His group – which represents 14 tribes, including members of the Tlingit, Haida and Tsimshian, whose territory extends across B.C. and Alaska – says rapid mining development in the northwestern part of the province “poses a “significant threat” for Southeast Alaska communities located downstream.
SEITC is especially concerned about major projects such as Canagold Resources’ (TSX: CCM; US-OTC: CRCUF) New Polaris mine and Skeena Gold & Silver’s (TSX: SKE) Eskay Creek mine because of their potential consequences on the environment.
“Our tribes have been on this landscape for tens of thousands of years through periods of climate change,” Archibald, a former miner, said in an interview.
“There needs to be a mechanism where that knowledge of the environment can be used with protections to help reduce the environmental effects that these projects have. The only way that’s going to work is that if the tribes here are allowed to conduct their own environmental assessments based on their own values, on their own timelines, through their own governance structure — not just evaluating what a contractor did or a mining proponent did.” Economic growth and tribal sovereignty aren’t mutually exclusive, SEITC’s Archibald argues.
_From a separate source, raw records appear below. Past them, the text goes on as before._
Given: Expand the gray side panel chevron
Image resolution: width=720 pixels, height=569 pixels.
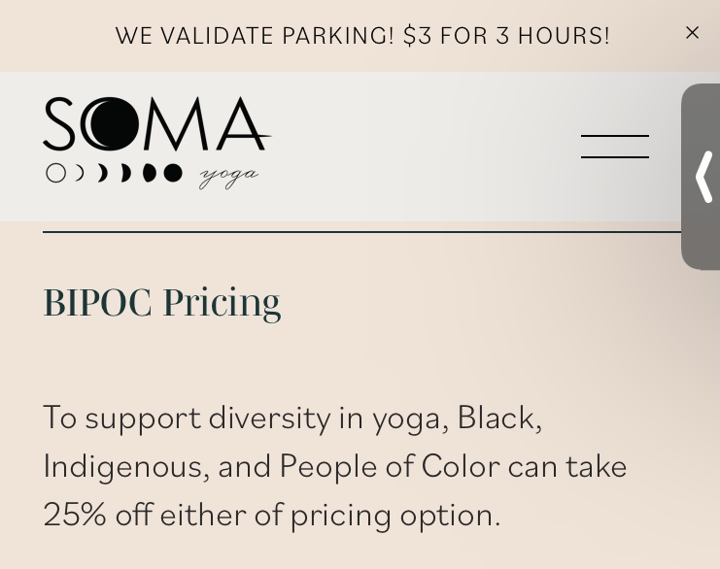Looking at the screenshot, I should 703,177.
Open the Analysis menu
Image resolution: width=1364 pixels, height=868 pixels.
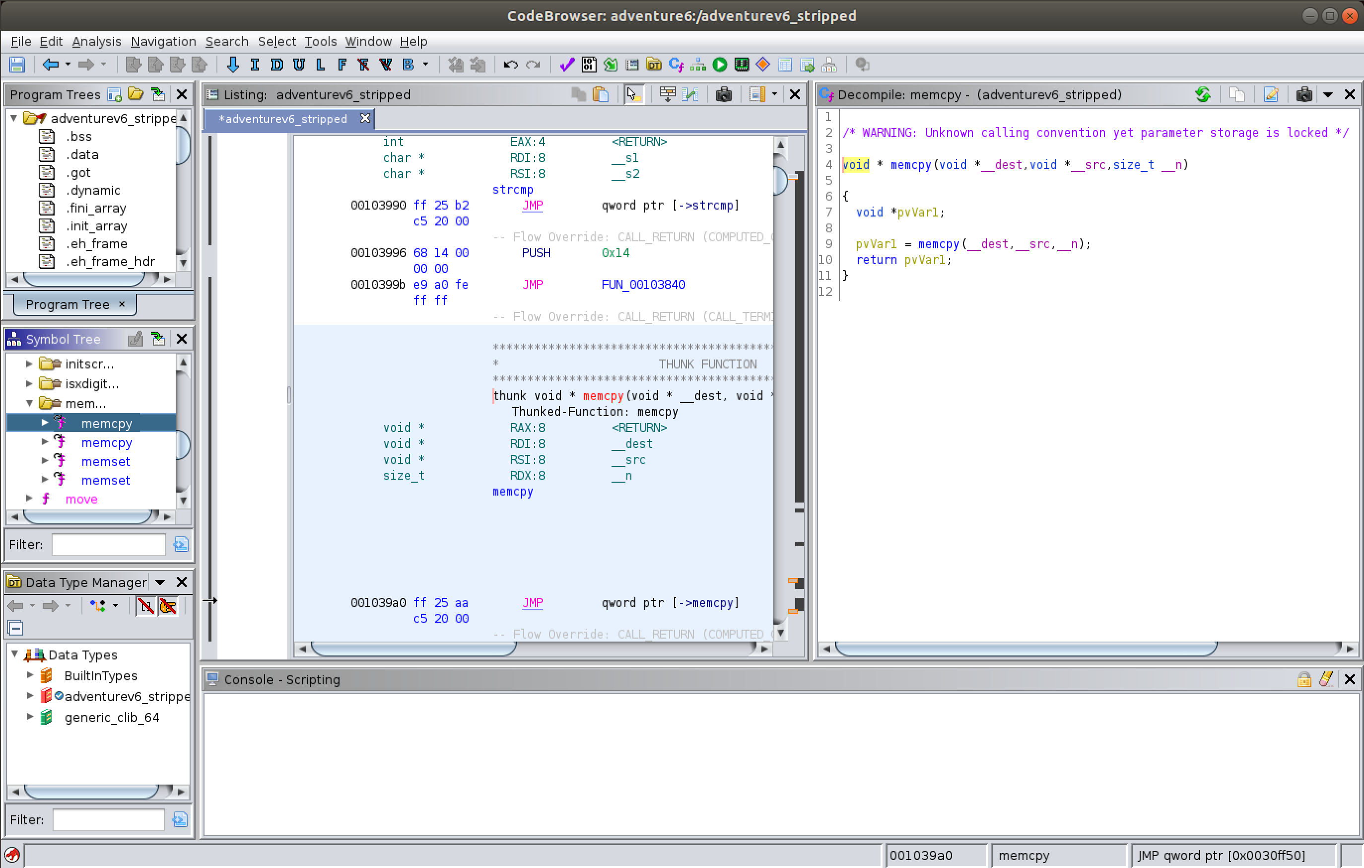point(96,41)
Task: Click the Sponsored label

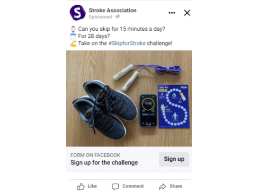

“They can both happen, they can both be recognized, and they can both move forward better through deep consultation and consent of the tribes,” he said.
“We’re not opposed to mining. Metals, to some level, are necessary. Any conditions we may put on a mine authorization lessen the uncertainty of bad things happening, which can only lead to better long-term outcomes, both for the mining companies and the general public that has to deal with the legacy issues – because there’s always legacy issues with mines.”